● MATERIAL FOR THIS EXERCISE

-=-=-=-=-

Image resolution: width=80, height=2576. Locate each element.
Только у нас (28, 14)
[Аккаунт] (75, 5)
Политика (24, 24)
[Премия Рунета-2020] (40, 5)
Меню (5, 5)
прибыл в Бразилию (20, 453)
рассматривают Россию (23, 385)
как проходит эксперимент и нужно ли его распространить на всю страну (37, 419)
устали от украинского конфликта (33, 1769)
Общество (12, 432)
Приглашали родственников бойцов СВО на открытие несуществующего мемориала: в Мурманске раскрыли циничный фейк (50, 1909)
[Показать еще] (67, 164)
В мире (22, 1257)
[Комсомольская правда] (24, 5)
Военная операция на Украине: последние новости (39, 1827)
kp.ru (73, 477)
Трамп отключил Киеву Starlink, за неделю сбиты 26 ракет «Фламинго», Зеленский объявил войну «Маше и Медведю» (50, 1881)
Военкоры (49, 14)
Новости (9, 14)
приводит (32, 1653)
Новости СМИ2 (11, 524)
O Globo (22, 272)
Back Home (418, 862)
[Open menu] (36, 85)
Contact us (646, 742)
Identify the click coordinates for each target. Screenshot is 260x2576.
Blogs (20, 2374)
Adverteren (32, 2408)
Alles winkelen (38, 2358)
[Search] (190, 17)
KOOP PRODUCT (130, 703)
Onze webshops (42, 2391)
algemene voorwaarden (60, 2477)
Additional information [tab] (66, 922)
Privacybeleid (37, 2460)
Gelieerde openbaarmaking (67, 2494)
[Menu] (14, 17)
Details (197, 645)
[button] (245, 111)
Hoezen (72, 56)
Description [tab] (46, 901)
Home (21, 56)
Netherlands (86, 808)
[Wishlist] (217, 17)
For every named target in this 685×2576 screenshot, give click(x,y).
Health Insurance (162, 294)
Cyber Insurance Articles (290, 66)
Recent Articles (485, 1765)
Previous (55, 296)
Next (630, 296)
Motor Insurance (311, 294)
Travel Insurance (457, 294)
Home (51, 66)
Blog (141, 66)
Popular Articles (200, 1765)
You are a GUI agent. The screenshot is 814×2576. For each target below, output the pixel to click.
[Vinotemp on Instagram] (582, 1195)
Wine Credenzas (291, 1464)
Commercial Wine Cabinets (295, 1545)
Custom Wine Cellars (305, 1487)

-=-=-=-=-

● TO DO
Exactly reproduce the entries in their entirety.

● PROBLEM SOLUTION
Image resolution: width=80, height=2576. Locate each element.
Только у нас (28, 14)
[Аккаунт] (75, 5)
Политика (24, 24)
[Премия Рунета-2020] (40, 5)
Меню (5, 5)
прибыл в Бразилию (20, 453)
рассматривают Россию (23, 385)
как проходит эксперимент и нужно ли его распространить на всю страну (37, 419)
устали от украинского конфликта (33, 1769)
Общество (12, 432)
Приглашали родственников бойцов СВО на открытие несуществующего мемориала: в Мурманске раскрыли циничный фейк (50, 1909)
[Показать еще] (67, 164)
В мире (22, 1257)
[Комсомольская правда] (24, 5)
Военная операция на Украине: последние новости (39, 1827)
kp.ru (73, 477)
Трамп отключил Киеву Starlink, за неделю сбиты 26 ракет «Фламинго», Зеленский объявил войну «Маше и Медведю» (50, 1881)
Военкоры (49, 14)
Новости (9, 14)
приводит (32, 1653)
Новости СМИ2 (11, 524)
O Globo (22, 272)
Back Home (418, 862)
[Open menu] (36, 85)
Contact us (646, 742)
Identify the click coordinates for each target. Screenshot is 260x2576.
Blogs (20, 2374)
Adverteren (32, 2408)
Alles winkelen (38, 2358)
[Search] (190, 17)
KOOP PRODUCT (130, 703)
Onze webshops (42, 2391)
algemene voorwaarden (60, 2477)
Additional information [tab] (66, 922)
Privacybeleid (37, 2460)
Gelieerde openbaarmaking (67, 2494)
[Menu] (14, 17)
Details (197, 645)
[button] (245, 111)
Hoezen (72, 56)
Description [tab] (46, 901)
Home (21, 56)
Netherlands (86, 808)
[Wishlist] (217, 17)
For every named target in this 685×2576 screenshot, give click(x,y).
Health Insurance (162, 294)
Cyber Insurance Articles (290, 66)
Recent Articles (485, 1765)
Previous (55, 296)
Next (630, 296)
Motor Insurance (311, 294)
Travel Insurance (457, 294)
Home (51, 66)
Blog (141, 66)
Popular Articles (200, 1765)
You are a GUI agent. The screenshot is 814×2576. For each target below, output the pixel to click.
[Vinotemp on Instagram] (582, 1195)
Wine Credenzas (291, 1464)
Commercial Wine Cabinets (295, 1545)
Custom Wine Cellars (305, 1487)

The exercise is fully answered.